I get the following output :

0
80
100
10
80
10

Which means that in the case of the method, except in the case of super.getA() which explicitly goes to the superclass, casting your C into a A doesn't change much for methods, as it impacts the field.

If you write something like obj.a, obj.getA() or someMethod(obj), Java somehow has to find the actual field or method to be used, based on the type or class of obj. There are two distinct dispatch mechanisms involved (plus the special construct super).

• Dynamic dispatch (polymorphism, overriding): This is used when calling an instance method on the object, as in obj.getA(). Then the runtime class of the obj is examined, and if this class contains a getA() method, this is used. Otherwise, the direct parent class is examined for a getA() method, and so on up to the Object class.

• Static dispatch: In cases like obj.a or someMethod(obj), the runtime class of obj doesn't matter. Involved is only the compiler, and from his knowledge of obj's type, he decides which field or method to use.

• super dispatch: If you write super.getA() or super.a, your getA() method or a field is ignored, and instead the next-higher class in the hierarchy is used that contains such a method or field.

In your case you have 3 fields plus one local variable, all with the same name a. (By the way, it's a very bad idea to have such name conflicts in professional code.) We are inside a method show() declared in the C class. Let's have a look at some different expressions and what they mean here:

• a references the local variable a. There's no dispatch needed, it's just that local definitions take precedence over fields.

• this.a is a static-dispatch expression, so it's important what the compiler thinks about the type of this. And that's always the class where this code has been written. In your case, it's class C, so the field a from class C is used, the one being 10.

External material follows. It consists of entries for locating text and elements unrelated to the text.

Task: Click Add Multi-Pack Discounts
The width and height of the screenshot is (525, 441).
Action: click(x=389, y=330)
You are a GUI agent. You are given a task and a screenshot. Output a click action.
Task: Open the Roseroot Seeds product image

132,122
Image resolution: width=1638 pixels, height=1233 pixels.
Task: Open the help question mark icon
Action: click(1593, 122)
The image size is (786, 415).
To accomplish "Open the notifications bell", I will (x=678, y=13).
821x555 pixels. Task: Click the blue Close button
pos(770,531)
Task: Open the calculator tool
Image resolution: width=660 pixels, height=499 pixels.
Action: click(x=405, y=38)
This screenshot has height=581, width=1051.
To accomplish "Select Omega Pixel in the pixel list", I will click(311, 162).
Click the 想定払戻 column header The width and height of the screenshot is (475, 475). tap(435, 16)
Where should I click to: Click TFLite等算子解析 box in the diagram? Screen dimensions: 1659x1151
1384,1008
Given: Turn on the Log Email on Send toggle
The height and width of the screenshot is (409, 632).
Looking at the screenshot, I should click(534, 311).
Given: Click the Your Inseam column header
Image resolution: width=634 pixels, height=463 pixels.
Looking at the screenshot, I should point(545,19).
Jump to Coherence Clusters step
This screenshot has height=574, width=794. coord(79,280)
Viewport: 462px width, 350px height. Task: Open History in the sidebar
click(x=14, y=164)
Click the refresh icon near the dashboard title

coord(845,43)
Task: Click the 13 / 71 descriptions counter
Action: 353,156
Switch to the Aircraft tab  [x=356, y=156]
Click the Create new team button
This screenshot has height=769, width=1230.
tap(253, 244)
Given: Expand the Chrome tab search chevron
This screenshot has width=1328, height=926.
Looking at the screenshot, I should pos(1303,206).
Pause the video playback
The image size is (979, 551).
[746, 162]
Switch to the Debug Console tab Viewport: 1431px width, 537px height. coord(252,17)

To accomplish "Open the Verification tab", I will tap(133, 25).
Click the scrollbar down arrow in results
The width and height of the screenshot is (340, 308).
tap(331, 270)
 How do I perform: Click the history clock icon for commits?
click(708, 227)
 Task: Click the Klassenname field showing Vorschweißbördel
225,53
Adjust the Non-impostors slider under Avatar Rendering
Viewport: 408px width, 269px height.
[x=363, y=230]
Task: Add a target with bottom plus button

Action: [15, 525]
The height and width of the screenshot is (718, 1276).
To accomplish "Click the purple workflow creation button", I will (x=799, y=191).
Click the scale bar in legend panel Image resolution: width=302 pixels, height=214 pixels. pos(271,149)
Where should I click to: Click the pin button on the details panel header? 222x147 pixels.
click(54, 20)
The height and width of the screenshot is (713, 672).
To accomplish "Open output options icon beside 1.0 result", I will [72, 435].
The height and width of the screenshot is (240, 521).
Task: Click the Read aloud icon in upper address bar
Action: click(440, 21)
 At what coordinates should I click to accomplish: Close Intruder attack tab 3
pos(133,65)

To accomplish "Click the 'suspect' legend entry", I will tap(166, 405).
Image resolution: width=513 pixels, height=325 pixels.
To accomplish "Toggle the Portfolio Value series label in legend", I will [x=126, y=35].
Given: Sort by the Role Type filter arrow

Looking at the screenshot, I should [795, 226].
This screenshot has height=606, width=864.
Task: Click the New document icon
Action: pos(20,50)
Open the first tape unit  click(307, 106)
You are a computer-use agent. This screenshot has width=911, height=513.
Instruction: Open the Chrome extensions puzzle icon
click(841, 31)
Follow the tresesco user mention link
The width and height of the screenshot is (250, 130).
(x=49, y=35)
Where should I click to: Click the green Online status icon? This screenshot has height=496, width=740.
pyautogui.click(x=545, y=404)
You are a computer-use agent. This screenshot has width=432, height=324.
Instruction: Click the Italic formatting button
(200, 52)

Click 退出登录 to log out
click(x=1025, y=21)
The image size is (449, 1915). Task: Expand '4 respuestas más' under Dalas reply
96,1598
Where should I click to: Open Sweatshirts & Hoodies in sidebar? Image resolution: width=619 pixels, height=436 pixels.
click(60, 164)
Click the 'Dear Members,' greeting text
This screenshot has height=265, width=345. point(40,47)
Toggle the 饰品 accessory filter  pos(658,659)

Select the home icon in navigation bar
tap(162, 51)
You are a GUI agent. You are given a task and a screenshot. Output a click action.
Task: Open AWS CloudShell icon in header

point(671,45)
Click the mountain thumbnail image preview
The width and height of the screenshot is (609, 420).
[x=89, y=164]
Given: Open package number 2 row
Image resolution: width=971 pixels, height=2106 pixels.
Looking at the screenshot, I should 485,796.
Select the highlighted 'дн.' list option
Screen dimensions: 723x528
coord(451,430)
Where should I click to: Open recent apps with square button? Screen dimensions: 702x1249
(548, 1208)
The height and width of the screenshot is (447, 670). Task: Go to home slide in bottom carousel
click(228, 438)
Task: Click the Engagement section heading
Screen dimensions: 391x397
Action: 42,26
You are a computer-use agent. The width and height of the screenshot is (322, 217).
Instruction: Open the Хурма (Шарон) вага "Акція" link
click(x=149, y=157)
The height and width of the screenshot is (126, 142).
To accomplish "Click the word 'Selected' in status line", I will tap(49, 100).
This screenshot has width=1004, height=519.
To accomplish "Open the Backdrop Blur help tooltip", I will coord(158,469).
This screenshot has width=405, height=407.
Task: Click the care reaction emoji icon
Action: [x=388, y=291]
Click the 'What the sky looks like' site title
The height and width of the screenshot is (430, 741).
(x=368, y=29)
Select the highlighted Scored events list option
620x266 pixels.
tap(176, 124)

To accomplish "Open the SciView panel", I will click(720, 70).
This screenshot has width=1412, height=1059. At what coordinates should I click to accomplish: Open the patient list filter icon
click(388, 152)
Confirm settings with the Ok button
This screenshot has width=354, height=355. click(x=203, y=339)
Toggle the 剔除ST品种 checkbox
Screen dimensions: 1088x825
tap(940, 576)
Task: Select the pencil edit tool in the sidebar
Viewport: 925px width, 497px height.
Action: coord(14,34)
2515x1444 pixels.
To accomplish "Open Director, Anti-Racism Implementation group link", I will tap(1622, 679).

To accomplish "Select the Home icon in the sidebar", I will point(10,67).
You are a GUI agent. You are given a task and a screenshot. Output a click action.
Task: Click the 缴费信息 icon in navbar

• super.a is a super-dispatch expression, meaning that the a field from this class C is ignored and the next higher one taken (the one from B, in our case).

• ((A) this).a is static dispatch, but the (A) casting has a significant effect. The expression before the dot originally comes from this, being of type C, but the (A) cast tells the compiler to believe it were of type A. This is okay, as every C also is an A, by inheritance. But now, static dispatch sees something of type A in front of the dot, and dispatches to the a field from the A class, and no longer from C.

• getA(), this.getA() and ((A) this).getA() are all dynamic-dispatch examples, all giving the same result. The method called will be the one based on the runtime class of this object. This will typically be one defined in the C class. But if show() was called on an object of a subclass of C, e.g. D, and D had its own getA() method, that one would be used.

• super.getA() is a case of super-dispatch, it will call the getA() method next higher up in the class hierarchy from the current class, e.g. B.

System.out.println(this);

And

System.out.println((A)this)

These two prints the object reference to class C with toString() method.

System.out.println(((A)this).a);

This is upcasting, child object to parent object.